23:43 ztellman: yeah, that basically describes the work of Wadler, Stroustrup, etc

23:43 cfleming: With a little embellishment around the edges, right

23:43 brehaut: just need to drop some pithy one liners and grow an epic beard?

23:44 TimMc: gfredericks: Check out .delete on List

23:45 Sorry, .remove actually. Takes int or Object. Terrible.

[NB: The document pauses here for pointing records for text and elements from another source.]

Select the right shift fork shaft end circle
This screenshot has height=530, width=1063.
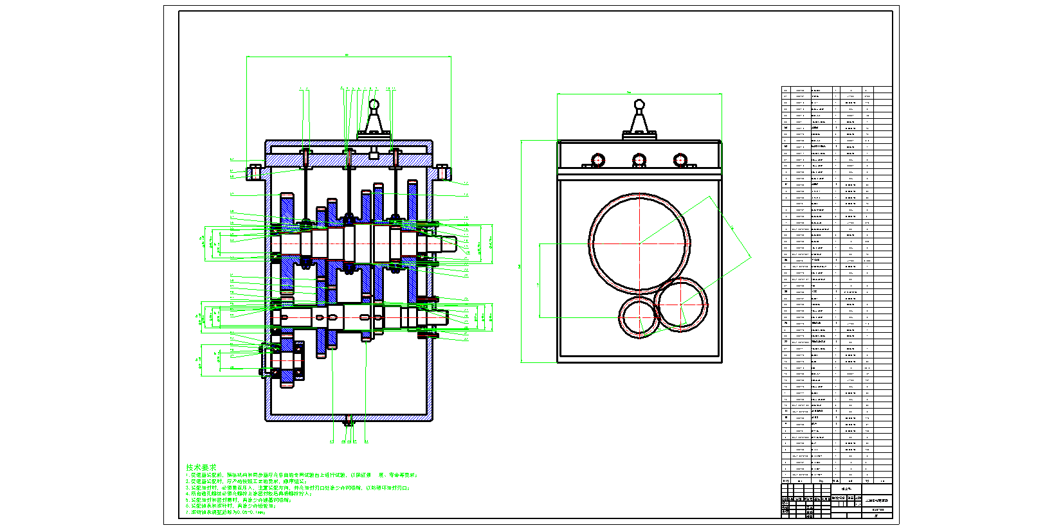click(680, 159)
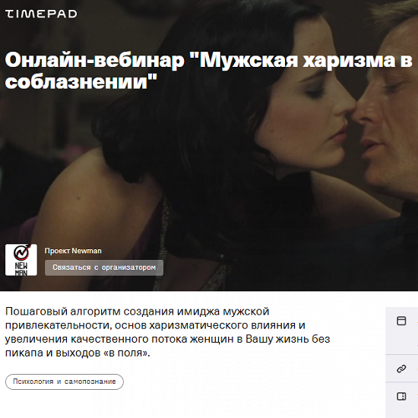Click the Онлайн-вебинар event title heading
The image size is (418, 418).
click(209, 71)
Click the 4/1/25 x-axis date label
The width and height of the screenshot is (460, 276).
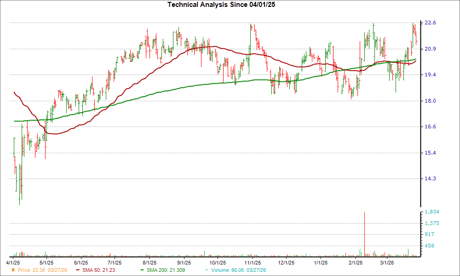pyautogui.click(x=13, y=261)
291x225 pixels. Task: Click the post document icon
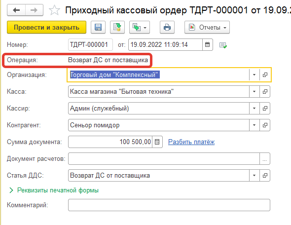117,27
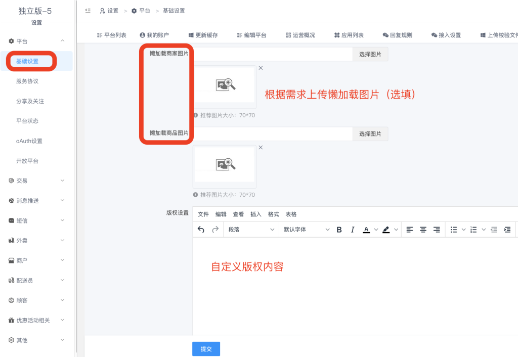
Task: Open the 插入 menu in the editor
Action: pos(256,214)
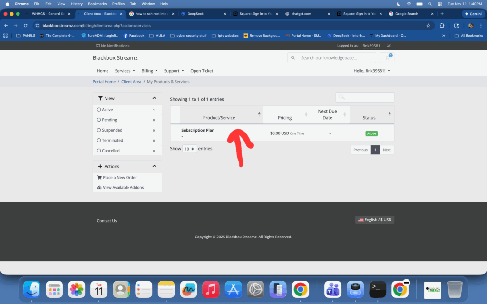Filter services by Suspended status

click(x=99, y=130)
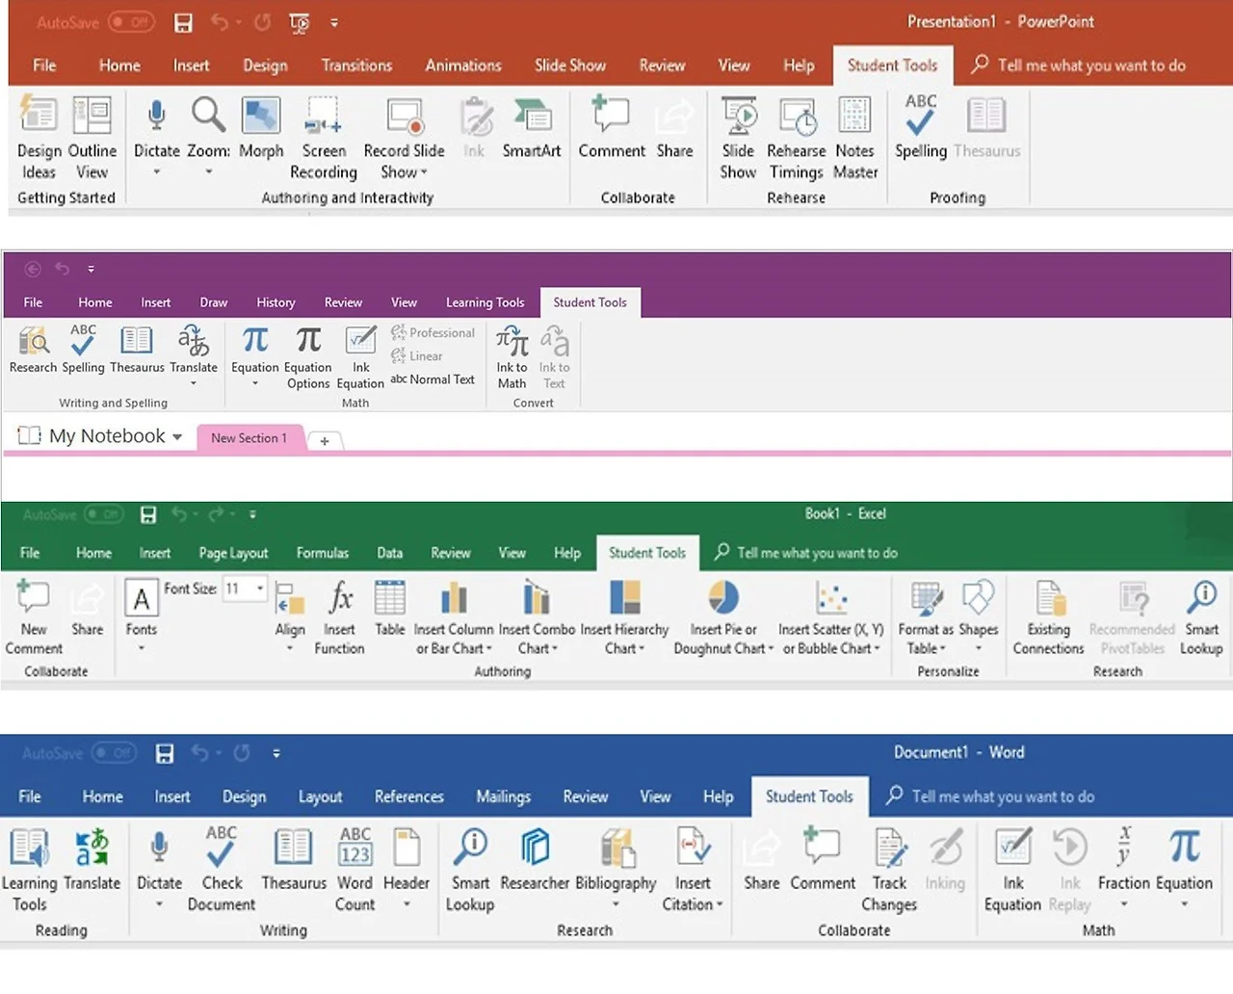Expand My Notebook dropdown in OneNote
Image resolution: width=1233 pixels, height=994 pixels.
[177, 436]
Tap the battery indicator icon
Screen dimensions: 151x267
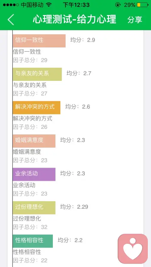(x=143, y=5)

23:45 brehaut: people need to have these epic conferencse closer to new zealand

23:46 where by closer i mean in

23:46 cfleming: (inc brehaut)

23:46 lazybot: ⇒ 25

23:46 TimMc: same thing

23:46 cfleming: Although I'm actually in Europe for curry-on, not sure I can justify 600 euros though

23:48 brehaut: Yow! Lambda Jam is as good as it gets over here, I guess

23:48 brehaut: so ive heard

23:48 or teched

23:48 * brehaut snigges

23:49 brehaut: maybe conference organisers dont know that we have good beer in NZ

23:51 ztellman: I wouldn't say Prague has good beer

23:51 cheap beer, sure

23:52 brehaut: maybe thats the problem

23:52 we definately dont have cheap beer

23:53 TimMc: &(let [l (doto (java.util.ArrayList.) (.add 1) (.add 2) (.add 4)), x 1] [(.remove l x) l])

23:53 lazybot: ⇒ [2 [1 4]]

23:53 TimMc: &(let [l (doto (java.util.ArrayList.) (.add 1) (.add 2) (.add 4)), x (identity 1)] [(.remove l x) l])

23:53 lazybot: ⇒ [true [2 4]]

23:57 justin_smith: brehaut: new zealand sounds awesome, except for the serial teeth extracting scofflaws and such

23:58 cfleming: justin_smith: And the total absence of tech conferences

23:58 brehaut: justin_smith: wait what O_o

23:58 justin_smith: http://www.smh.com.au/world/man-surprised-women-by-pulling-out-their-teeth-with-pliers-court-is-told-20150430-1mwxy9.html

23:58 brehaut: i not sure i want to google this

23:59 justin_smith: basically dude got his kicks by involuntarilly pulling womens teeth out during sex...

23:59 cfleming: Holy crap

23:59 brehaut: O_O_O_O

23:59 cfleming: "When she told Hansen he shouldn't have done that, he tried to reassure her."

23:59 TimMc: I'm guessing that didn't last long.